Problem requirements: In the records below, find each line that holds "first" and return it.

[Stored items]

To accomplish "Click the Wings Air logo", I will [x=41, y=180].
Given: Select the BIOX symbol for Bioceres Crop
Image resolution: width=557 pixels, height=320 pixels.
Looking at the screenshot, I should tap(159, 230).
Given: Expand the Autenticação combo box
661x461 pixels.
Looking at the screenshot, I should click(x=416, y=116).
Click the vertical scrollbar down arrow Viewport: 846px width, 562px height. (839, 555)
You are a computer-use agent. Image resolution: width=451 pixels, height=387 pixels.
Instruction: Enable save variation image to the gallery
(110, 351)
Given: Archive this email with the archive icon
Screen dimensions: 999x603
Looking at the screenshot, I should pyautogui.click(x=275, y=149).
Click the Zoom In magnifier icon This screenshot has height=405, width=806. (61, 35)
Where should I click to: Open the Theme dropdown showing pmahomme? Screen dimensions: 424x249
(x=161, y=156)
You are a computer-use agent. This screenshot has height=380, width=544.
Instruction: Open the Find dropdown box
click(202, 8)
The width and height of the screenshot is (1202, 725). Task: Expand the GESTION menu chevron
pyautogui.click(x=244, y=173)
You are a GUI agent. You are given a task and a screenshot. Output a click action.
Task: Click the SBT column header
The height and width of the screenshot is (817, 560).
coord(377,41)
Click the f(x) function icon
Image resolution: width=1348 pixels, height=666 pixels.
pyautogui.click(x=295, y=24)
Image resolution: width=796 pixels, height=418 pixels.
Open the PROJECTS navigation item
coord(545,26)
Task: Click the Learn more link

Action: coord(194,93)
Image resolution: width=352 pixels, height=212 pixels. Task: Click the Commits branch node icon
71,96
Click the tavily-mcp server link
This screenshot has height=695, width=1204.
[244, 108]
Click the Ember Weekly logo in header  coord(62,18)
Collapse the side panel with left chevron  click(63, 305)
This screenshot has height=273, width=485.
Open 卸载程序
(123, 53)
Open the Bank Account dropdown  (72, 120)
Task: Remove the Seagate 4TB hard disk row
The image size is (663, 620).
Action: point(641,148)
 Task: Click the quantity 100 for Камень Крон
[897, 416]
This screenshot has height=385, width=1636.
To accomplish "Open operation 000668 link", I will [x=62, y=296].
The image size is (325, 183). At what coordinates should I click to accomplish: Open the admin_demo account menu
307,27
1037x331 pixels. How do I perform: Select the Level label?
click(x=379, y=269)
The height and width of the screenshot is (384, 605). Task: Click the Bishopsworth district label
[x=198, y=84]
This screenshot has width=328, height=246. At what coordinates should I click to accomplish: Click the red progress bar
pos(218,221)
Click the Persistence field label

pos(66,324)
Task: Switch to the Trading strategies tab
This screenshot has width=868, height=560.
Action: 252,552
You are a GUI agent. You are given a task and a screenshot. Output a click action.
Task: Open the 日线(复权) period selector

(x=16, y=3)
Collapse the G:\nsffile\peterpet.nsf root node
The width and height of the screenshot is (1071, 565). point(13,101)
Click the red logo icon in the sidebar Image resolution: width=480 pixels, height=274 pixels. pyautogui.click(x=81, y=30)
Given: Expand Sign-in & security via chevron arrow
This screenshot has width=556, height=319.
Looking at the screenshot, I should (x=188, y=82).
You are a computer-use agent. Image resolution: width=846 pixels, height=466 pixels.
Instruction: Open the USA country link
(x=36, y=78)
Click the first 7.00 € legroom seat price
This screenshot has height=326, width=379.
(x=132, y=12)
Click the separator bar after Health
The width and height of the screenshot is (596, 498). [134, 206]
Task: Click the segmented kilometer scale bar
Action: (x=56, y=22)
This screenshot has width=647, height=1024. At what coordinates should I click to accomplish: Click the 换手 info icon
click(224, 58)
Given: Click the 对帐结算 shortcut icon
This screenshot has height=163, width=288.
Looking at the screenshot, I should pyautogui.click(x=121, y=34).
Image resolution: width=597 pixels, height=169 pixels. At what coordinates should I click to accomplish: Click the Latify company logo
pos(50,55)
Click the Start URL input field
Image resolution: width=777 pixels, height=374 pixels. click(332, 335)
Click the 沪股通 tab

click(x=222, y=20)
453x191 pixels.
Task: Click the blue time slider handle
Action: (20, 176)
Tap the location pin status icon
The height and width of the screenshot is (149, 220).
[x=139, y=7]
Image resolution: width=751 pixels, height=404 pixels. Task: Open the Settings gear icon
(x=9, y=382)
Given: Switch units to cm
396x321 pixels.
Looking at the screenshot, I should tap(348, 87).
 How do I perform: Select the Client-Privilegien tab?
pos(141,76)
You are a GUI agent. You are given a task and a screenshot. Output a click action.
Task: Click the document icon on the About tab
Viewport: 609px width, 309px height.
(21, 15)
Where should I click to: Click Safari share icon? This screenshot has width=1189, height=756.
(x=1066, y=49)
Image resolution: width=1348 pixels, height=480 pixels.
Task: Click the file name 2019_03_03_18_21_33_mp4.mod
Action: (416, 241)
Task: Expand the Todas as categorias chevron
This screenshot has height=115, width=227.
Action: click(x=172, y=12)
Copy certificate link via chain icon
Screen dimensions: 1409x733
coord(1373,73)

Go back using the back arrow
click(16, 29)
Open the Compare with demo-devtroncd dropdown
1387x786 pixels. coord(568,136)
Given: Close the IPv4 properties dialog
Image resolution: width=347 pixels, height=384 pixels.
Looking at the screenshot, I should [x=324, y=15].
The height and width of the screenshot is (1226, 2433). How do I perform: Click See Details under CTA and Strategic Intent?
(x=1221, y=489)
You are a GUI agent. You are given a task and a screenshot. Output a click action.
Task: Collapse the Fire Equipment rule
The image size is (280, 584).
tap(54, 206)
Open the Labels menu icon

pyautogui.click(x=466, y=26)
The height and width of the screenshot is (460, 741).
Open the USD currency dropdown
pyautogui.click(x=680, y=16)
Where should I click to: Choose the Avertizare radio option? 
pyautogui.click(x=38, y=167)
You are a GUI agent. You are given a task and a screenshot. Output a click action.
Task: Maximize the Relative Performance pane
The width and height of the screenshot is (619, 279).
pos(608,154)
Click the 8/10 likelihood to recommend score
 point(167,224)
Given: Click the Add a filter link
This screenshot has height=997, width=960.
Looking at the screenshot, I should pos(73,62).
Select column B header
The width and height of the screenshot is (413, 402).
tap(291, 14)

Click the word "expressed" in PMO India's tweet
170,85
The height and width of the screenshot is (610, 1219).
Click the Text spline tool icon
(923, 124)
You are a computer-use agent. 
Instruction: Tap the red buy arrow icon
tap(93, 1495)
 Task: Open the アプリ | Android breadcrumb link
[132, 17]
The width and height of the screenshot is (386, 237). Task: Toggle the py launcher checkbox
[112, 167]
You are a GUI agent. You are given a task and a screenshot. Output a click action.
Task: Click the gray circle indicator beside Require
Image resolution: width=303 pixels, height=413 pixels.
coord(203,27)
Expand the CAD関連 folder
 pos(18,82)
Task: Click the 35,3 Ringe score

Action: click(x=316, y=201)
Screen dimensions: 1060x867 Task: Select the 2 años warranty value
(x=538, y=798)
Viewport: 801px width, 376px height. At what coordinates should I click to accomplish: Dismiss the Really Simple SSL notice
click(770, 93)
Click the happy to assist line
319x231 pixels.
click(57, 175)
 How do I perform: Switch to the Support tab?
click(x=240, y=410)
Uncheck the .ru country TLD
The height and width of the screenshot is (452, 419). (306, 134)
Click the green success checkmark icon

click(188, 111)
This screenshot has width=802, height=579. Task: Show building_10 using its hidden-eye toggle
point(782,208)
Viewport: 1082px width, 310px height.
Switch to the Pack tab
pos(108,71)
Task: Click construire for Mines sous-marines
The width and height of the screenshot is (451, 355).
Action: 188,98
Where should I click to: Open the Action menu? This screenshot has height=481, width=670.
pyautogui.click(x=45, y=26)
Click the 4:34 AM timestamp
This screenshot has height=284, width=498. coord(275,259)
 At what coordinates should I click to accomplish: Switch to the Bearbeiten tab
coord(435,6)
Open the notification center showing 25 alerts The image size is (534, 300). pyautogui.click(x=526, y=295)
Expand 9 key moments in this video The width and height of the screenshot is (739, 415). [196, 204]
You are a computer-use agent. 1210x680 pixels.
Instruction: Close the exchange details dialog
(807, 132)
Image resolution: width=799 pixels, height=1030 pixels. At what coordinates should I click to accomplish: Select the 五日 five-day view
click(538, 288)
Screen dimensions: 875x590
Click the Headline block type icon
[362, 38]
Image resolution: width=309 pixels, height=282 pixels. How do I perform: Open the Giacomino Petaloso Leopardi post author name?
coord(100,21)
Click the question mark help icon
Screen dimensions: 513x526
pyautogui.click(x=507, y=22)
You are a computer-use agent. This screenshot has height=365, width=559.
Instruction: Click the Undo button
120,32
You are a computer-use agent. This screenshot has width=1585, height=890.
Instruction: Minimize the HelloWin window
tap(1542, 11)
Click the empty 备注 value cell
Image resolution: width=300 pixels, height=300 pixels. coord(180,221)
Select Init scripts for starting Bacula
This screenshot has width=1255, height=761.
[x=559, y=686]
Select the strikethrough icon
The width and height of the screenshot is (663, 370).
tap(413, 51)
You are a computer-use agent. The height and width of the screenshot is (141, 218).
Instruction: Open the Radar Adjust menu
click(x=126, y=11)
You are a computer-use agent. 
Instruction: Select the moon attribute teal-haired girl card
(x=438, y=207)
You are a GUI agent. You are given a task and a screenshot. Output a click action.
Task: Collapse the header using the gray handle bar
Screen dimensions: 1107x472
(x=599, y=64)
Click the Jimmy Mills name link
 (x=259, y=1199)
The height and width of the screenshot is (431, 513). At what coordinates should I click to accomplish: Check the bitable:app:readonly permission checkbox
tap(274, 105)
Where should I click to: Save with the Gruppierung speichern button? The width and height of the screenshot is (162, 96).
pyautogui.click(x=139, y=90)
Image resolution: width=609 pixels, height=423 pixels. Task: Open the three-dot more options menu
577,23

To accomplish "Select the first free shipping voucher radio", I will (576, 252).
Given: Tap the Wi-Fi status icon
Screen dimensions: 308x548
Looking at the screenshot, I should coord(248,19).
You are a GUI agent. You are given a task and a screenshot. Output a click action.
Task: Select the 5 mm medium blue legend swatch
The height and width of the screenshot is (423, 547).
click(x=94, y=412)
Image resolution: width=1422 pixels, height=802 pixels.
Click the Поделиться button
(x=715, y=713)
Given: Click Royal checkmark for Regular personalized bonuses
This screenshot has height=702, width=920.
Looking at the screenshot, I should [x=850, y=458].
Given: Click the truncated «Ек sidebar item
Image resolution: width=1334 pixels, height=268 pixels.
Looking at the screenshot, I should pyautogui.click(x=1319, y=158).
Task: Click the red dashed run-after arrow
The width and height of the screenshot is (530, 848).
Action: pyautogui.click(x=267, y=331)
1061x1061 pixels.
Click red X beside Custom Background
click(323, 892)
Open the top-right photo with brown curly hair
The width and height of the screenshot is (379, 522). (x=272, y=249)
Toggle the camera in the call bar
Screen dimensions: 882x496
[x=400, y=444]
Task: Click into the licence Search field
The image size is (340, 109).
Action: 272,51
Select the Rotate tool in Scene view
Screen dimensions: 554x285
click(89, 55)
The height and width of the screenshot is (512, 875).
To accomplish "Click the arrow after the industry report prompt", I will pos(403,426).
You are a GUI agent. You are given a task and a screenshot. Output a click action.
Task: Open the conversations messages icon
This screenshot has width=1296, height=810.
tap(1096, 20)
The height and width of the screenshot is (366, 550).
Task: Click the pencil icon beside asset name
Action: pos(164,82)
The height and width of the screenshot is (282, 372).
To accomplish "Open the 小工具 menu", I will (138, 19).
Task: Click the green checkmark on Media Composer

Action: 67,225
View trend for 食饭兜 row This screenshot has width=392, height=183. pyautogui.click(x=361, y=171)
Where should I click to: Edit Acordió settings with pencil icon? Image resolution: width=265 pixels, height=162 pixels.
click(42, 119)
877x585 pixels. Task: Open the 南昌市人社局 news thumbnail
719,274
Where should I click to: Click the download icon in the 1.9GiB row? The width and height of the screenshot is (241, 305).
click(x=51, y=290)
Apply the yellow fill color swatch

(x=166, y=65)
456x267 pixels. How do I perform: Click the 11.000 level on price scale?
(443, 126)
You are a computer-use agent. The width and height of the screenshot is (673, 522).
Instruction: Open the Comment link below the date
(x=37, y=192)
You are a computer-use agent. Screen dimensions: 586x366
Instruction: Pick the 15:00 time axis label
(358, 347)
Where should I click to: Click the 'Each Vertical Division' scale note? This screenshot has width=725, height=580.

Solution for this exercise:
Click the first 7.00 € legroom seat price
To accomplish "Select the first free shipping voucher radio", I will (576, 252).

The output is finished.